EXERCISE GOAL = Continue the passage below about Jervis and whether machine guns are offensive or defensive weapons, starting right after its last sentence.

TEXT FOR ANALYSIS =
But Jervis had an idea: what if you could find some way to increase your security without scaring another nation? The equivalent
of nation-sized bars on the windows? Then, he thought, it might be possible to skirt the paradox. One way to do this might
be through weapons or ways of fighting that were purely defensive. But what sorts of weapons are offensive and which are defensive?
Thus the machine-gun question.

In advance of World War I, the consensus of most military thinkers was that machine guns were the best offensive technology
ever invented. Ferdinand Foch, the general who was often named as the brightest mind in the French military (a compliment
of unclear import), laid out the argument in simple terms. “Any improvement in firearms is bound to strengthen the offensive,”
he wrote. In this view of the world, one bolstered by the performance of early Gatling guns in the one-sided African colonial
affairs and the Spanish-American War, more bullets per second had to be a boon for offensive forces. Thus Europe’s generals
opened their campaigns in the late summer of 1914 with the promise that the speed of machine-gun battles meant the Great War
would be a fast sprint, concluded by Christmas. It was only after four years of grinding trench combat — and the arrival of
a true offensive weapon in the form of massed motorized tank formations at Cambrai in 1917 — that the generals realized their
error: the machine gun was a defensive weapon.

STUDY MATERIAL =
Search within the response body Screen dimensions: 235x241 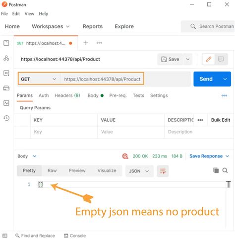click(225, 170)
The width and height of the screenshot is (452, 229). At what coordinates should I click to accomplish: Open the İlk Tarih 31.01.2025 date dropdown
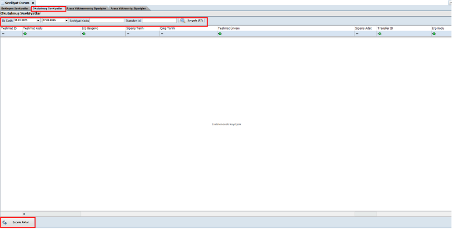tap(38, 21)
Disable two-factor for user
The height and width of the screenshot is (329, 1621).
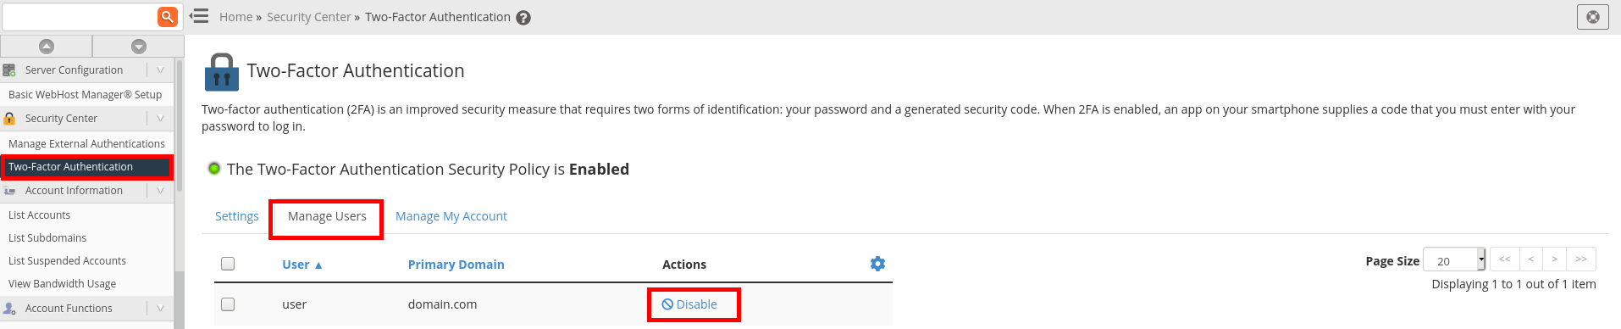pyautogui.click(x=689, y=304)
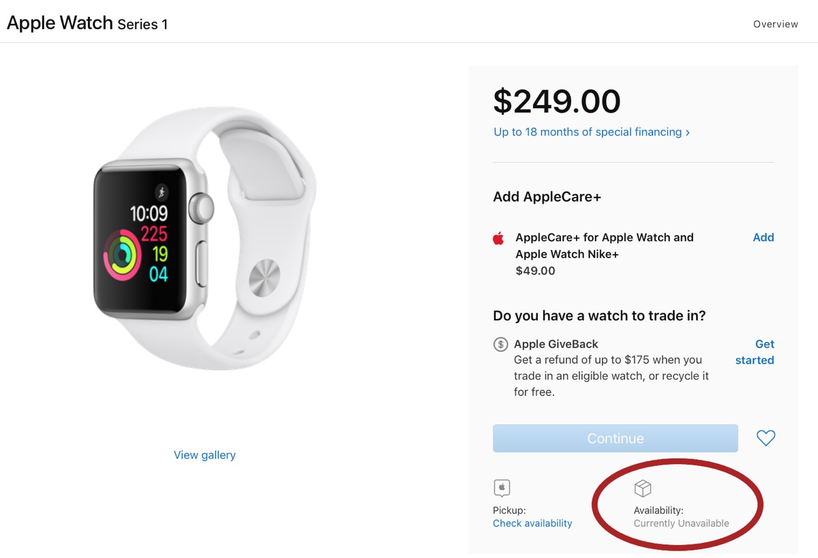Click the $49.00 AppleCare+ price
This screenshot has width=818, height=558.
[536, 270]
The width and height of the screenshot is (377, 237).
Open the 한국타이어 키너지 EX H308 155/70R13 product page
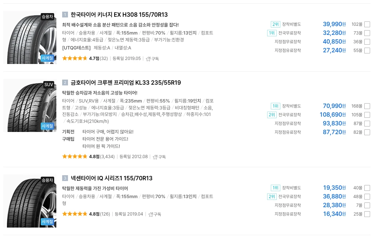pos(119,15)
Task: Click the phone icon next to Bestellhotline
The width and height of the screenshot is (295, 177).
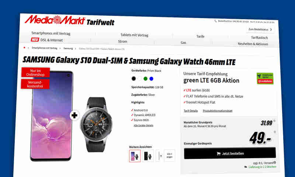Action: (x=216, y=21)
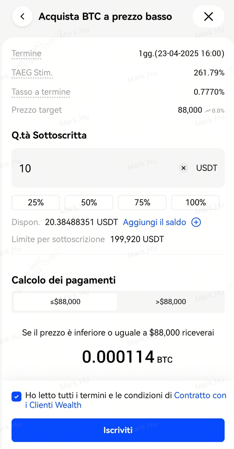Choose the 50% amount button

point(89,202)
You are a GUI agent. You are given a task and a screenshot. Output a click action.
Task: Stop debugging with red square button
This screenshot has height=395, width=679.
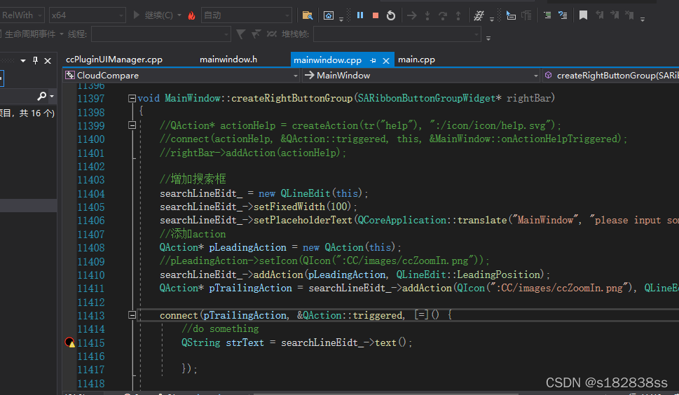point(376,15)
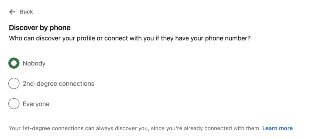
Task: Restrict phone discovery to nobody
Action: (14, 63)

WRITTEN RESPONSE =
In tracking the shift between offensive and defensive weapons through history, Jervis and other political scientists began
to notice a correlation. During times of “offensive dominance,” when technologies gave the edge to attacking forces, wars
were more frequent. At the tail end of the fifteenth century, for instance, when the use of artillery began to spread in Europe,
wars became much more common, undoing the period of relative peace that had started with the increased use of unbreakable
fortifications in the twelfth and thirteenth centuries. Then in the sixteenth century, fortress architects developed innovations
such as the
trace italienne,
a star-shaped defensive work that allowed gunners inside forts to lay down a murderous cross fire on approaching enemies.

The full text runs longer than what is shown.